In late January 2012, the FOMC released an official statement confirming to the world what had long been expected. The official goal of monetary policy, or at least one of them, was to achieve price stability being clearly defined as 2% inflation (PCE Deflator). It was part of the ultimate transformation of Federal Reserve policy, from the hidden, intentionally opintentionally op of fedspeak under Greenspan toward a more transparent future. This new statement wasn’t a change in policy, but public confirmation.
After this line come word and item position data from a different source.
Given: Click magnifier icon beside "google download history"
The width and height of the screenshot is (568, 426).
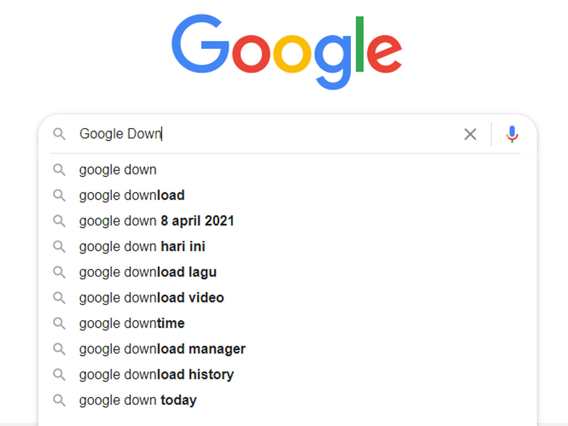Looking at the screenshot, I should 59,374.
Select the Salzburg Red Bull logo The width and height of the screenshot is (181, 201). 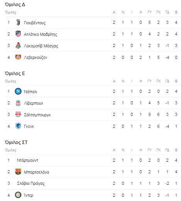click(18, 114)
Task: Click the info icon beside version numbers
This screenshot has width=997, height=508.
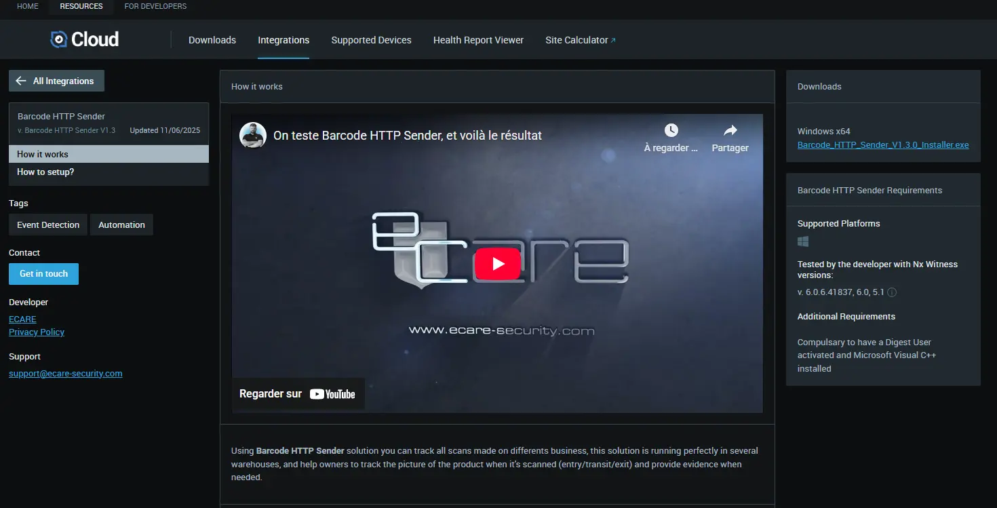Action: [892, 292]
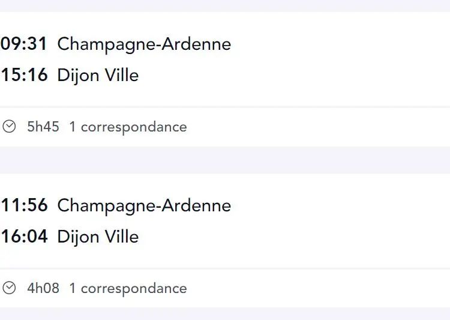Select the 09:31 departure time

(x=24, y=44)
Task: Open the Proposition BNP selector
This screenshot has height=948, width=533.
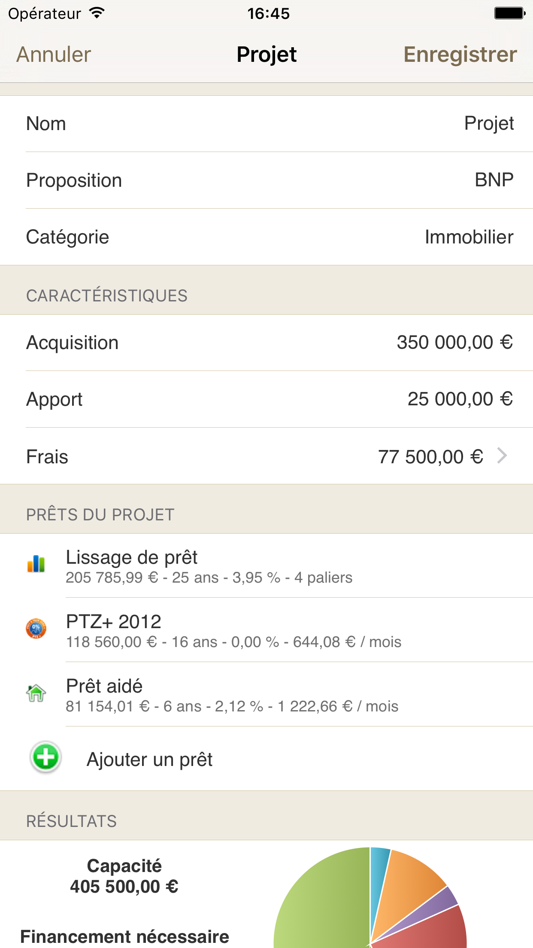Action: [x=494, y=180]
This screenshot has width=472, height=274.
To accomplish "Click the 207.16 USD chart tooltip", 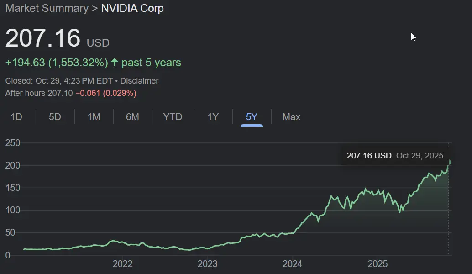I will 395,155.
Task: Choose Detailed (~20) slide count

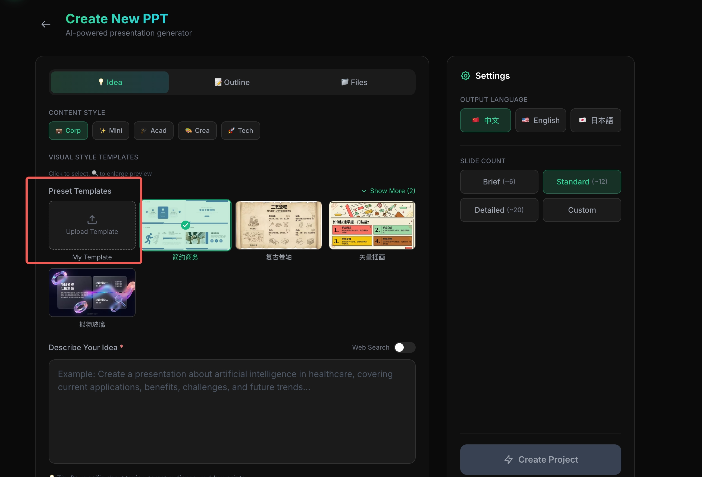Action: [x=499, y=210]
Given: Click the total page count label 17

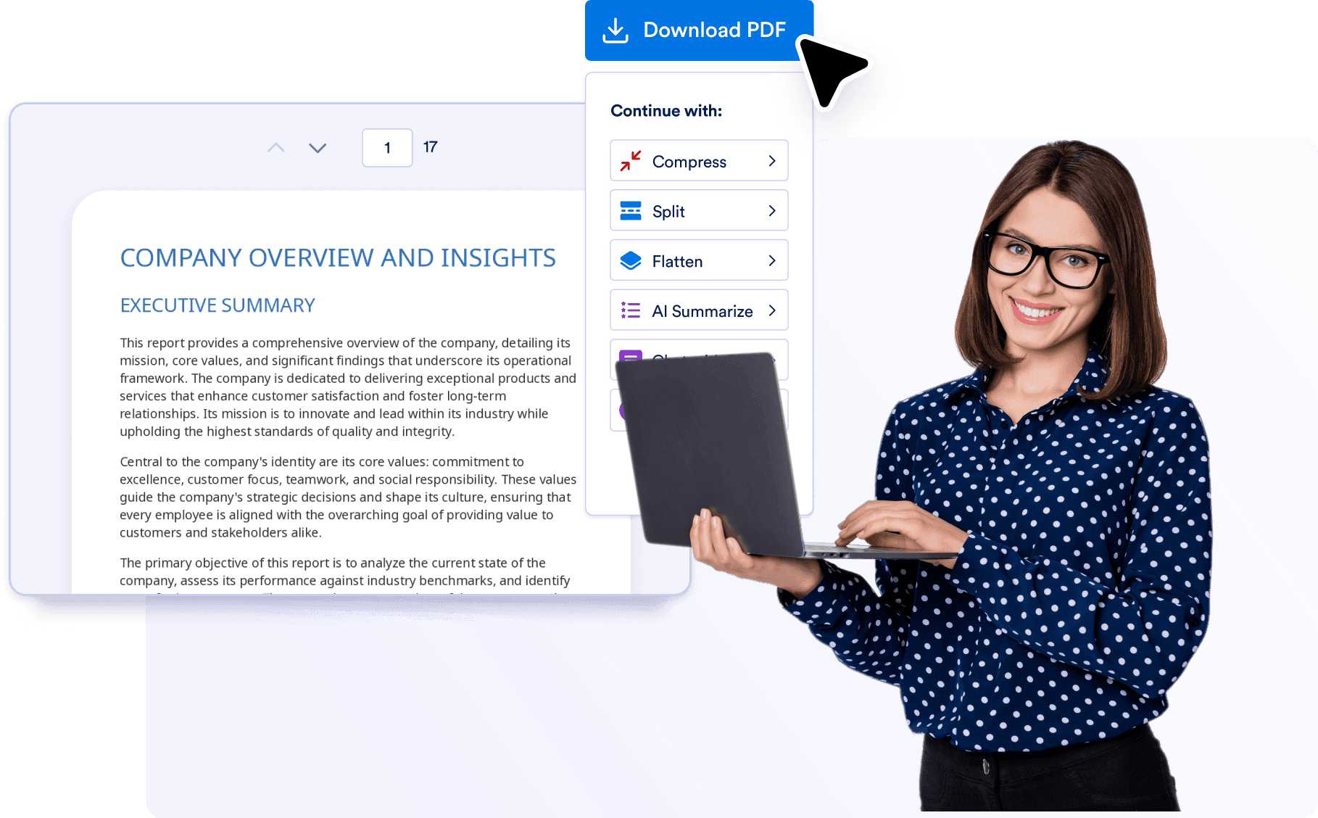Looking at the screenshot, I should click(430, 147).
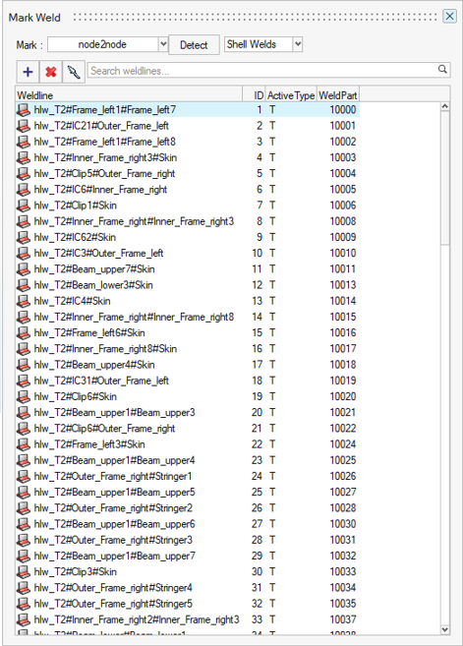463x646 pixels.
Task: Click the red X delete weldline icon
Action: click(x=51, y=72)
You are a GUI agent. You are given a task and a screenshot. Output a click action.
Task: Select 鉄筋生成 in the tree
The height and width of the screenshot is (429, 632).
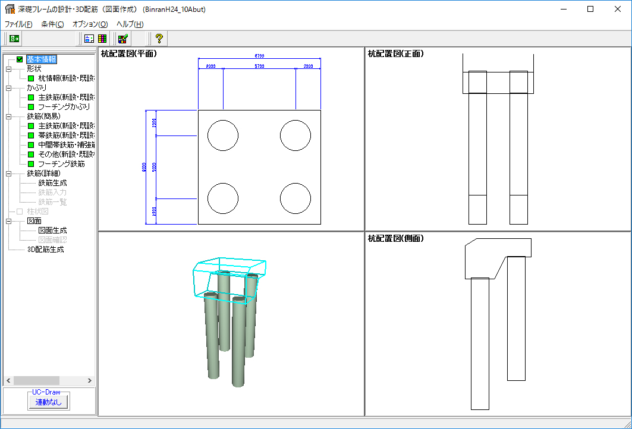tap(52, 183)
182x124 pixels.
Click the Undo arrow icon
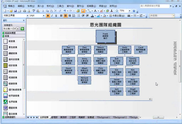coord(65,11)
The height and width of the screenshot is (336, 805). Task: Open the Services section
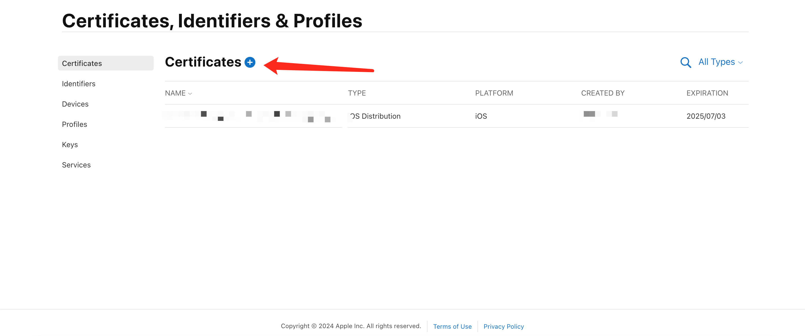pyautogui.click(x=76, y=165)
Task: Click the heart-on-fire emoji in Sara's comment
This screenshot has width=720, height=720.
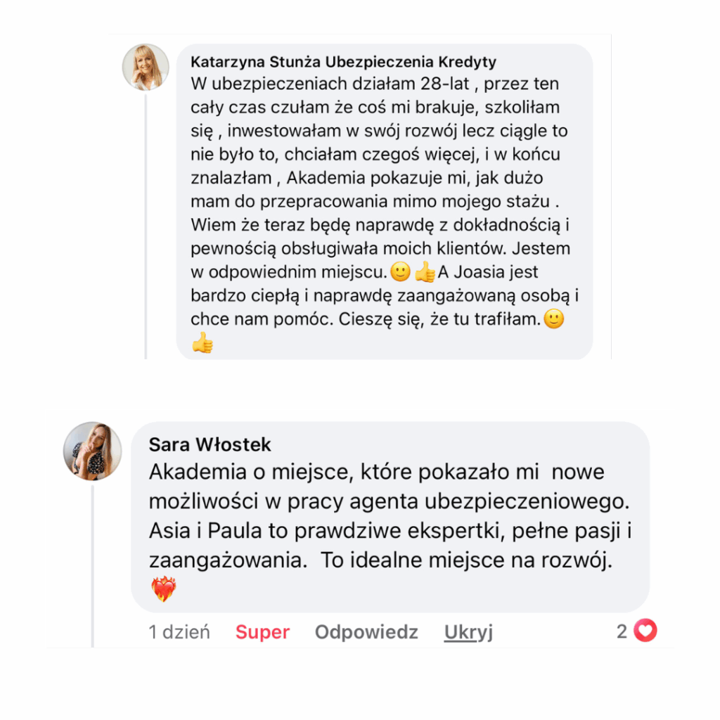Action: click(x=163, y=589)
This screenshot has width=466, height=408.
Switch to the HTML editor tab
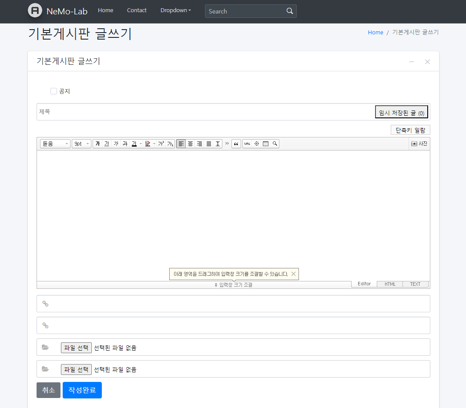pyautogui.click(x=390, y=284)
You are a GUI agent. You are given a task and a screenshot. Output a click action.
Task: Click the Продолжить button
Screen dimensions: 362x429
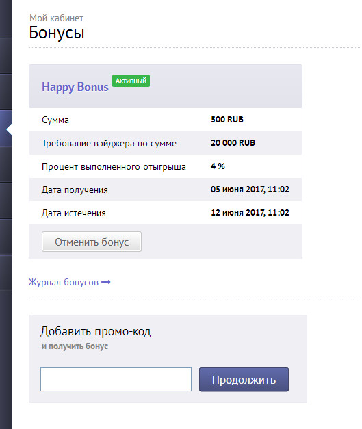pos(244,380)
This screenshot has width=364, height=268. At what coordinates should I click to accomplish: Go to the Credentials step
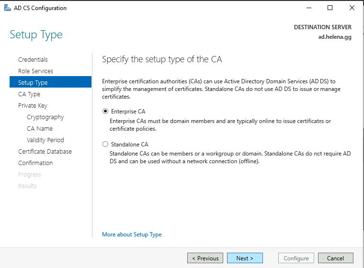pos(33,60)

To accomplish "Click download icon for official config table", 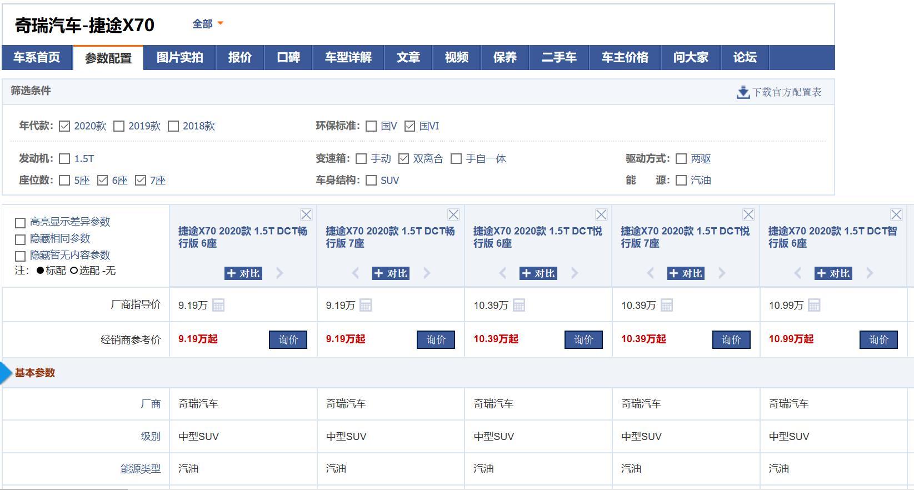I will 743,92.
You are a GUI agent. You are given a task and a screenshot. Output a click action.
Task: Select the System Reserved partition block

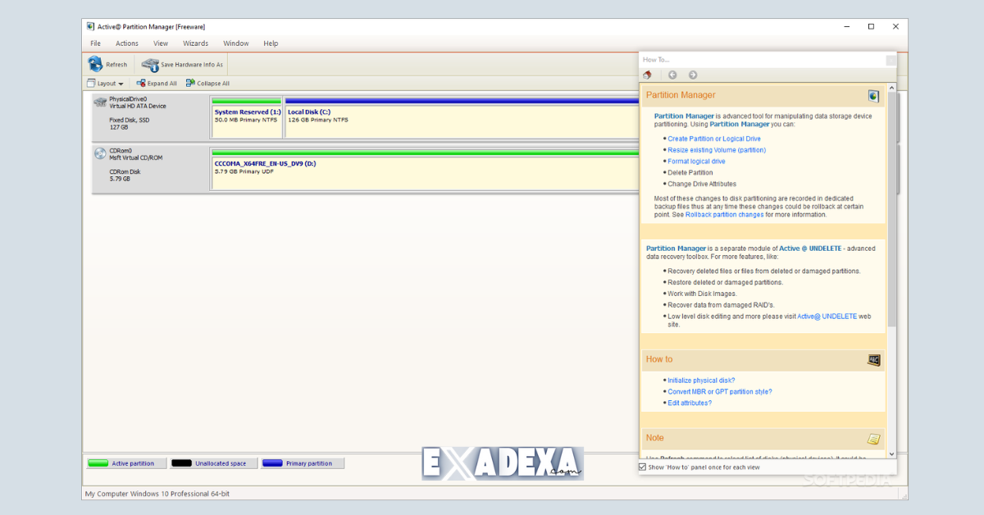[246, 115]
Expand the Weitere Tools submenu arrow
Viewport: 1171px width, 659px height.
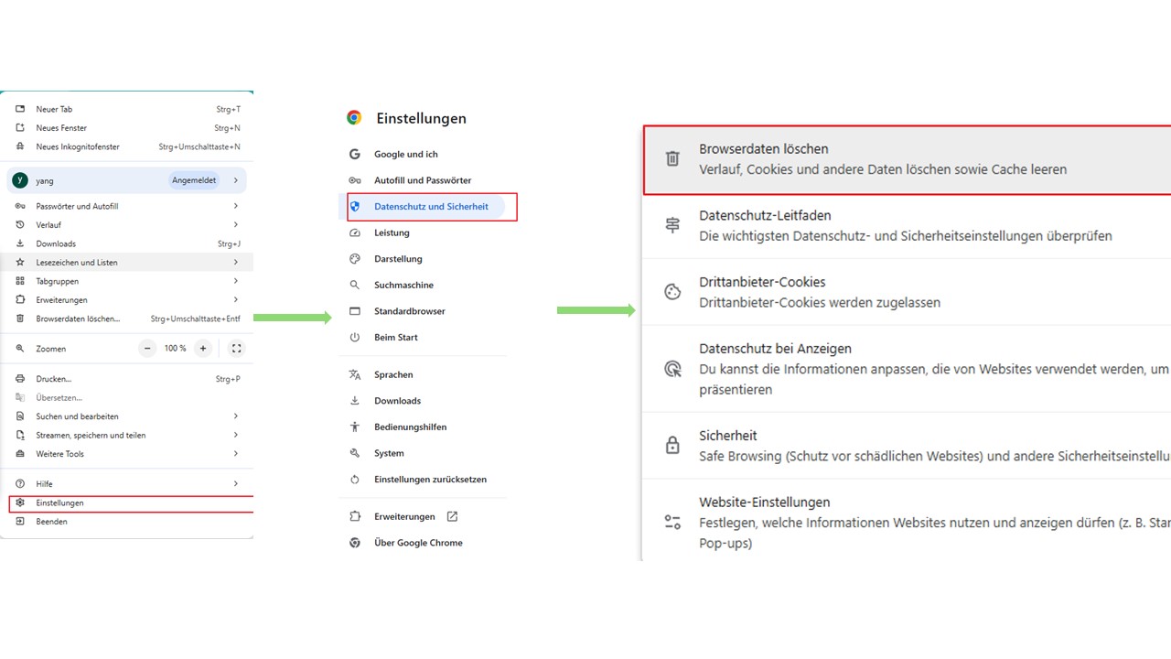click(235, 454)
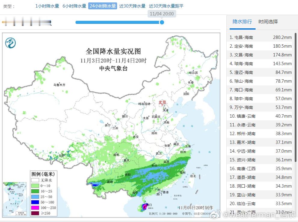Enable the 近30天降水量 map mode
This screenshot has width=298, height=222.
click(132, 6)
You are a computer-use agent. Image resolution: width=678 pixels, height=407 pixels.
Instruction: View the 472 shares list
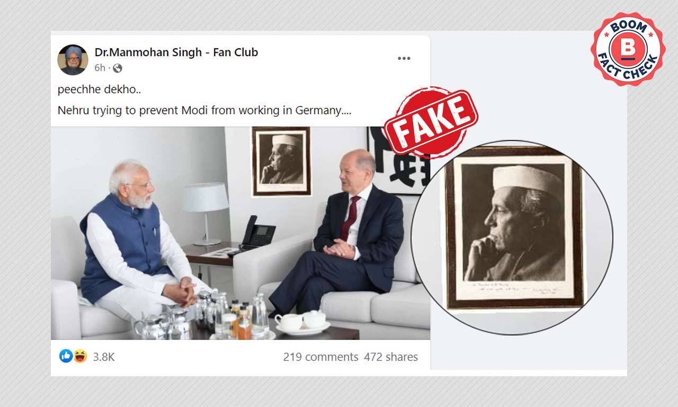tap(391, 357)
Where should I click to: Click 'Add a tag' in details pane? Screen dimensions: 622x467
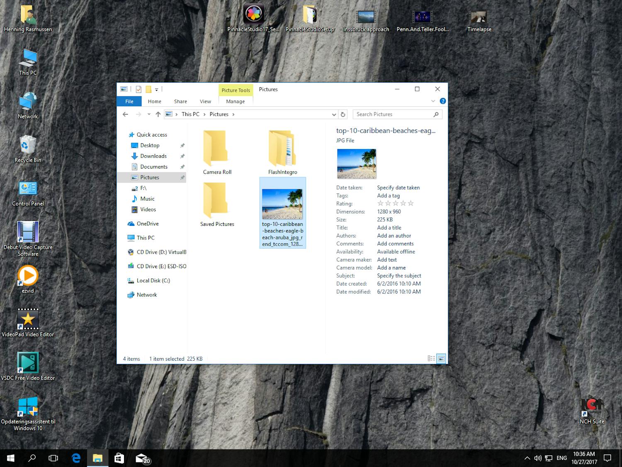click(x=388, y=196)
It may have seemed uncontroversial at the time, after all, again, everyone knew that was the definition since the nineties. There was some major debate, however, internally. Only some of that discussion has since emerged, pieces of it written out in the FOMC’s policy transcripts (those for CY 2012 just released earlier this month).

The overriding concern was clarity. Chairman Bernanke didn’t want the public to hold the slightest doubt as to what it was the Federal Reserve was trying to achieve. They may argue and wonder about how the Fed carried out its goals, but Bernanke wanted no confusion about what those actually were.

CHAIRMAN BERNANKE   At the same time, this document is explicit in saying that in the short run, the inflation and employment objectives can conflict, which is evidenced by our many recent debates around the table about whether further actions to promote employment create risks of higher inflation. In those situations, as the document says, we take a balanced approach that is informed by our knowledge of the economy’s dynamics, the outlook, and the size and expected persistence of the deviations of our objectives from their desired levels.

This is no small matter. Central bank credibility is as much the issue as price stability. To put it into the framework of the FOMC’s earlier and similar June 2003 discussion, monetary policy works better (at all?) when the public believes the Fed can do what it says. If the public doesn’t know what the Fed wishes to achieve, it’s more difficult to make the case for that. If instead the central bank declares sustained 2% inflation as its definition of price stability and then gets it, as everyone at the meeting believed, it makes everything with monetary policy more effective.